Actualité

Ebola outbreak in DRC spreads beyond borders, global response struggles to keep up

Five weeks after the Ebola Bundibugyo outbreak was declared in the Democratic Republic of the Congo, the virus remains far from contained. Although response efforts have ramped up significantly, they have yet to outrun a pathogen that keeps advancing, crossing frontiers, and taking lives.

Scaling up is not enough

The gains made are real. Bed capacity for patients has surged from fewer than ten to over 500 across 19 health centres in affected areas. Testing has followed a similar curve: from 30 daily tests at the onset, the DRC now performs more than 2,000 per day in nine laboratories covering three provinces. More than 100 patients have recovered, underscoring that early care can mean the difference between life and death.

Yet the overall tally remains grim: 1,094 confirmed cases and 277 deaths to date. According to WHO Director-General Tedros Adhanom Ghebreyesus, the epidemic continues to outpace the response. Contact tracing is insufficient, isolation capacities are still below what is needed, and safe burials remain a daily challenge in communities that are often suspicious or hard to reach.

A virus that knows no borders

The outbreak has now spread well beyond the Congolese provinces of Ituri, North Kivu and South Kivu. Neighbouring Uganda has recorded 20 confirmed cases and two deaths, all linked to the Congolese strain. More alarmingly, France reported its first case on European soil this Wednesday: a humanitarian doctor from the NGO ALIMA, returning from a mission in the DRC, tested positive for the Ebola Bundibugyo virus. Now being treated in a specialised facility, he is in stable condition. An epidemiological investigation is under way to identify and monitor his contacts.

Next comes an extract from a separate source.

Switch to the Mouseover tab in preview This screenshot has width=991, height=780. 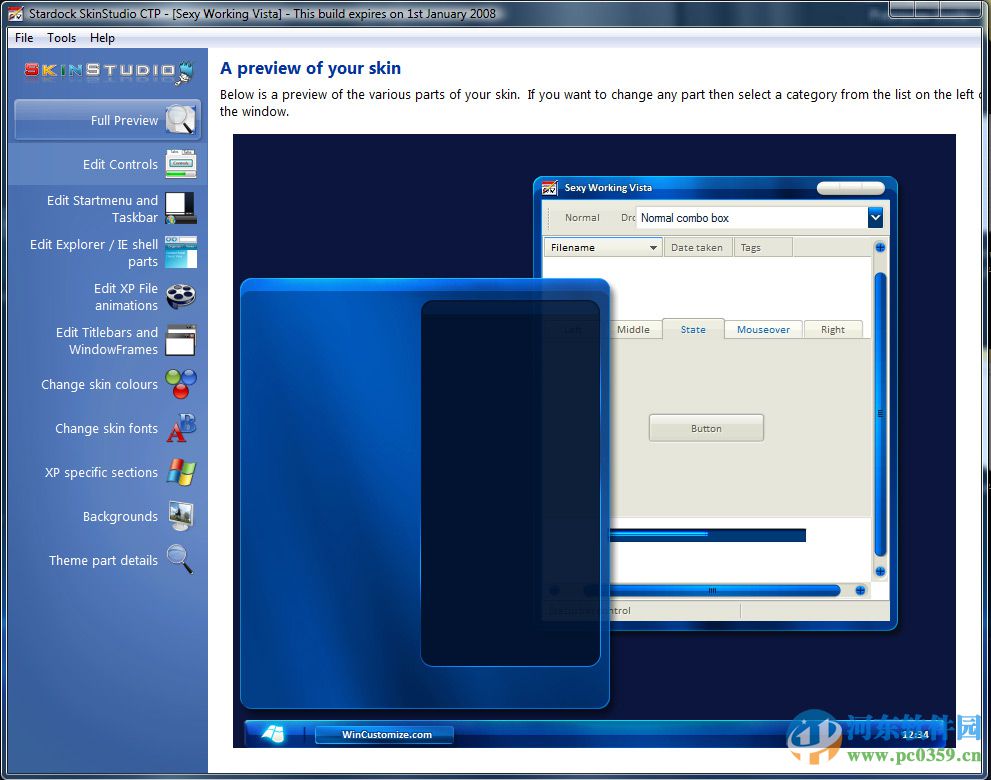click(763, 329)
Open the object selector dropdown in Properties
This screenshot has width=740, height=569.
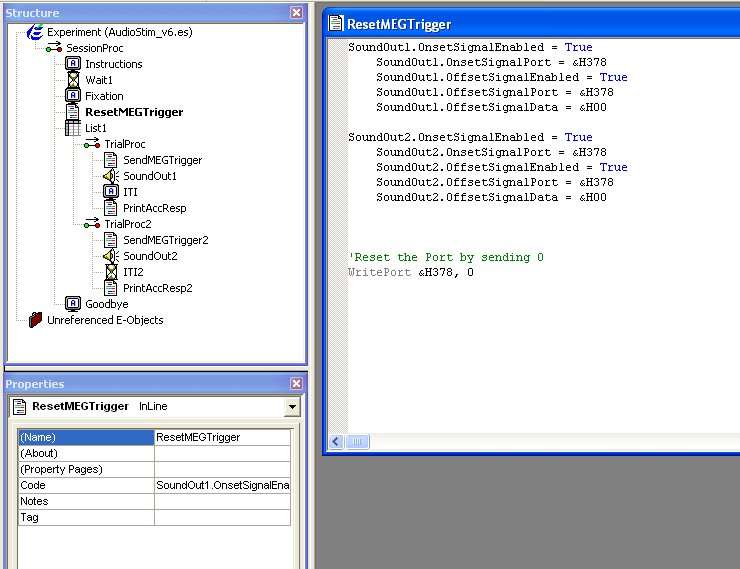click(292, 407)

This case is a stark reminder of the price paid by frontline health workers. Nearly 80 health personnel have been infected since the crisis began, prompting the WHO to urge states to guarantee secure deployment conditions for their humanitarian staff, including the possibility of rapid medical evacuation in case of contamination.

Response hindered, funding insufficient

Beyond health obstacles, the response is facing structural constraints that complicate every intervention. Border closures are hampering the movement of teams and equipment. Security incidents are on the rise in a region scarred by decades of armed conflict. And funding has been slow to materialise, even as the WHO and the Africa CDC have launched a continental plan valued at $518 million.

Yet a glimmer of hope remains: a clinical trial evaluating two antivirals – MBP134 and remdesivir – is set to begin next week in the DRC. Led by a consortium including the Congolese National Institute for Biomedical Research, ALIMA, the University of Oxford and the WHO, and supported by donations from the United States and Gilead Sciences, this trial could mark a decisive turning point in the fight against an epidemic that, five weeks after its onset, is far from being contained.